*** DATA SECTION Section Begins ***

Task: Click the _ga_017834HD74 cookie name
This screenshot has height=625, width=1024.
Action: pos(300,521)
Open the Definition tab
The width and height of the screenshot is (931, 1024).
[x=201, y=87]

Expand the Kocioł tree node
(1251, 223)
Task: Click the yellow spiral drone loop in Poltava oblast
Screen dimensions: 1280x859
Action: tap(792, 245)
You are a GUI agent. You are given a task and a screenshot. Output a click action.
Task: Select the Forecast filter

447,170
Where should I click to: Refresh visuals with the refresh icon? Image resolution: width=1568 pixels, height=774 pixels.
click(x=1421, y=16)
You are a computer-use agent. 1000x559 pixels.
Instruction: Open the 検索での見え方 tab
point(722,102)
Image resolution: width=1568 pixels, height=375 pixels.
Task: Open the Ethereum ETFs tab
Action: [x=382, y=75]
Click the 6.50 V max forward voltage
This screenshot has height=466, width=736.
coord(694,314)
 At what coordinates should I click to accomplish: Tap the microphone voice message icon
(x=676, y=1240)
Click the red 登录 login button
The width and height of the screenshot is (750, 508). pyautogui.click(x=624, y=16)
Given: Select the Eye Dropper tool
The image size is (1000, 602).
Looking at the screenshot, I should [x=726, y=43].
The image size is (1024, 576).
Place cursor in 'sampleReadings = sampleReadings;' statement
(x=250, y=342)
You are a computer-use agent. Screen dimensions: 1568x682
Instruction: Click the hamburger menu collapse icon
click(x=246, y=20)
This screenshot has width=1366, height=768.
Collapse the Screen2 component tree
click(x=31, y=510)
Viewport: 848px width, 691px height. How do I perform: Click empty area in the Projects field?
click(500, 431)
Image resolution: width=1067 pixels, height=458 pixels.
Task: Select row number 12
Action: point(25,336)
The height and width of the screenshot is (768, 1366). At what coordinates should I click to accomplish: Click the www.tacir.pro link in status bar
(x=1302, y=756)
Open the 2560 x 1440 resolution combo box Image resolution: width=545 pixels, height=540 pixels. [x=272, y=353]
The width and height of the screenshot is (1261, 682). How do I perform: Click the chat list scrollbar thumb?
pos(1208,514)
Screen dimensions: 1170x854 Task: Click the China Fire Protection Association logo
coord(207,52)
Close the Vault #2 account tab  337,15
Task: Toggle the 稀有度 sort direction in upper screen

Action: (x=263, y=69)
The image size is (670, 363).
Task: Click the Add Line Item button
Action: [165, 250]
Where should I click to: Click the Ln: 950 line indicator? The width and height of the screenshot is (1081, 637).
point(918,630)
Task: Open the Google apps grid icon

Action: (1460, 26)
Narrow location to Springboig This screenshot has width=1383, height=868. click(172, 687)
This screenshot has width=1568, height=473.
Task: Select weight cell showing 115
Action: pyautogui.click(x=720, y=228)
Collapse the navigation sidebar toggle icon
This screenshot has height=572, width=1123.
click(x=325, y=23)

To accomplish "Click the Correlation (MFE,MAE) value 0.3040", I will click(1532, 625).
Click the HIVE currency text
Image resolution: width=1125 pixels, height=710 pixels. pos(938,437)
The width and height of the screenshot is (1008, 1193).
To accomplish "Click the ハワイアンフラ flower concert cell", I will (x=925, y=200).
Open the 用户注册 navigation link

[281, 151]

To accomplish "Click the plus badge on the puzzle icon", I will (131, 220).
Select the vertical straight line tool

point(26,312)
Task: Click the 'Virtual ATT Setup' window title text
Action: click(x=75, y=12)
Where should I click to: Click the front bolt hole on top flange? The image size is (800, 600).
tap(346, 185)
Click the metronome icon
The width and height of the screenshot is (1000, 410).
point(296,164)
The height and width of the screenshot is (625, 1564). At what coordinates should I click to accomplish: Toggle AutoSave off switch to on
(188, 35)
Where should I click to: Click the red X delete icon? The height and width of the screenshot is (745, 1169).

*** DATA SECTION Section Ends ***

Copy the lines from the entries above in which the word "agent" appears.

You are a GUI agent. You are given a task and a screenshot. Output a click action.
You are a computer-use agent. 1000x559 pixels.
You are a computer-use agent. Screen dimensions: 1568x682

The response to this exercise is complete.